Tuesday, April 26, 2011



The Doctrine of Unconscionability, section 2-302 of the Uniform Commercial Code, is protection for the little guy against grossly unfair contract terms set out by the big guys.

Unconscionability, by definition, is an amoral, unscrupulous action.  In contract law, it refers to an agreement so grossly unfair as to be shocking to the conscience.

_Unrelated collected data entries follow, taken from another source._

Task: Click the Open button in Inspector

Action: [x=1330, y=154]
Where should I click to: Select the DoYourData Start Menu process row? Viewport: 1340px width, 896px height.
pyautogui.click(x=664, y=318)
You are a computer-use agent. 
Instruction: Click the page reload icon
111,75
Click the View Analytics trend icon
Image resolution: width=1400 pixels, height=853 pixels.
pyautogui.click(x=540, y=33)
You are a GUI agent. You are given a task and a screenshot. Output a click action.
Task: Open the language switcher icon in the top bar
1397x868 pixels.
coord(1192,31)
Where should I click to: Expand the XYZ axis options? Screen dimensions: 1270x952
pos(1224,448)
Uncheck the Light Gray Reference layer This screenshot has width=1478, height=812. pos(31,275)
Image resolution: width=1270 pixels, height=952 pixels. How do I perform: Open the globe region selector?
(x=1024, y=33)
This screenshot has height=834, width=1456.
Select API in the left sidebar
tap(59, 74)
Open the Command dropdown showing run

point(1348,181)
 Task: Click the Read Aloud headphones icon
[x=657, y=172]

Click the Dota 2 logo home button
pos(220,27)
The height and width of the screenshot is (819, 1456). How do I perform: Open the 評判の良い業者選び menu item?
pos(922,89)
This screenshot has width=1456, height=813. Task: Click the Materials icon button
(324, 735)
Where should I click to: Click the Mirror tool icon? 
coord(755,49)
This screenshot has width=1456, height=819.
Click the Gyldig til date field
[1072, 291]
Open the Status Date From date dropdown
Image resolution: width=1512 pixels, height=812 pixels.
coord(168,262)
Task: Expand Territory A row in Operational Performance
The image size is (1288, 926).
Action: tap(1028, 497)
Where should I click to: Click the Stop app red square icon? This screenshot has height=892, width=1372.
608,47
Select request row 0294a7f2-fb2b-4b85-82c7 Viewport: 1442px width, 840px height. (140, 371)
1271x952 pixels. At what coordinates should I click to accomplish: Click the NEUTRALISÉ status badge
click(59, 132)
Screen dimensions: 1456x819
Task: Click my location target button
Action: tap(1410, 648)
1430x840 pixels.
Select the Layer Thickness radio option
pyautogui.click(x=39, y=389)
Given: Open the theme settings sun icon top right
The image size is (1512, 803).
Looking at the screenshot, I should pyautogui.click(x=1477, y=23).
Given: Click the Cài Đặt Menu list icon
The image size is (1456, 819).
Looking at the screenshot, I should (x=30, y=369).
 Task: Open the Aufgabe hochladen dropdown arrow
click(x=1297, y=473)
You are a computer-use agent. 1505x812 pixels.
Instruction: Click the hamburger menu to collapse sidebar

A defense against the enforcement of a contract or portion of a contract.  If a contract is unfair or oppressive to one party in a way that suggests abuses during its formation, a court may find it unconscionable and refuse to enforce it.  A contract is most likely to be found unconscionable if both unfair bargaining and unfair substantive terms are shown. An absence of meaningful choice by the disadvantaged party is often used to prove unfair bargaining. 
Definition from Nolo’s Plain-English Law Dictionary

In contract law an unconscionable contract is one that is unjust or extremely one-sided in favor of the person who has the superior bargaining power. An unconscionable contract may take advantage of the little guy's ignorance or lack of bargaining power.  It usually involves the use of a pre-printed form contract offering no option except to “take-it-or-leave-it.”  Contractual provisions that indicate gross one-sidedness in favor of the seller include provisions that limit damages against the seller, limit the rights of the purchaser to seek court relief against the seller, or set limitations on a warranty.   Deliberate misrepresentation of fact also constitutes unconscionable conduct.